Nach «falsch-positiven» Tests
Müller hat Verständnis für Labor-Fehler

München (dpa) - Thomas Müller vom FC Bayern ist nicht überrascht, dass es bei den Auswertungen der vielen Corona-Tests zu Fehlern kommen kann.

Montag, 26.10.2020, 13:28 Uhr aktualisiert: 26.10.2020, 13:32 Uhr
Thomas Müller hat durchaus Verständnis für Labor-Fehler.
Thomas Müller hat durchaus Verständnis für Labor-Fehler. Foto: Matthias Schrader

Müllers Teamkollege und Fußball-Nationalspieler Serge Gnabry hatte in der vorigen Woche nach einem Befund in Quarantäne gemusst - nach sechs weiteren, jeweils negativen Untersuchungen wurde der erste Test inzwischen als «falsch-positiv» gewertet. «So klar es mir irgendwie erschien, dass wir auch irgendwann mal einen positiven Test bei uns dabei haben, so logisch ist es auch, dass dort, wo - weiß ich nicht - wie viele tausend Tests pro Tag reinkommen, dass da auch mal was schief gehen kann», sagte Müller in München.

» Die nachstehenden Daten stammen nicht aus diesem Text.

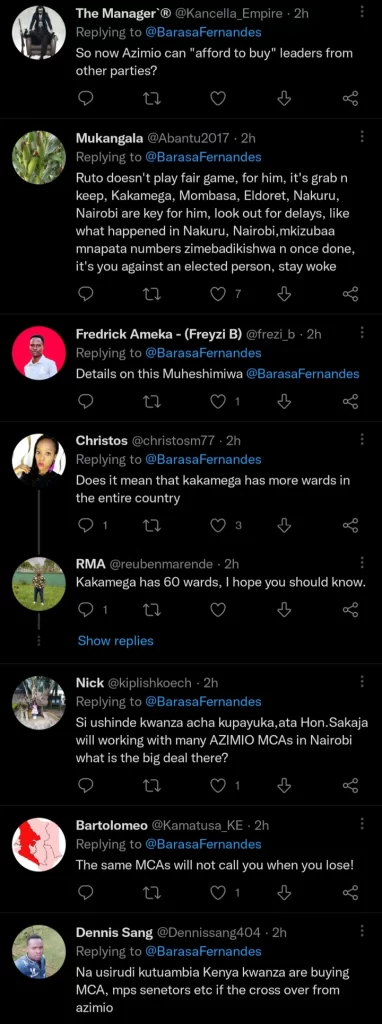Share Christos's tweet

pos(351,525)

Der frühere Nationalspieler meinte, dass bei dem Prozedere um Gnabry «alles richtig gemacht» worden sei, «so wie ich es einschätzen kann und ich kann es in diesem Fall sehr schlecht einschätzen».

Neben Gnabry hatte es zuletzt auch Befunde beim Zweitligisten Würzburger Kickers sowie Türkgücü München in der 3. Liga gegeben - inzwischen wird auch dort von «falsch-positiven» Tests gesprochen.

Thomas Müller fühlt sich aber nicht verunsichert von dem Verfahren. «Wenn ein positiver Test da ist, müssen die Maßnahmen durchgezogen werden. Wenn dann auch diese ganzen folgenden Negativtestungen vorhanden sind, ist es auch genau richtig, dass der Serge wieder dabei ist. Für mich ist das alles nachvollziehbar», sagte er.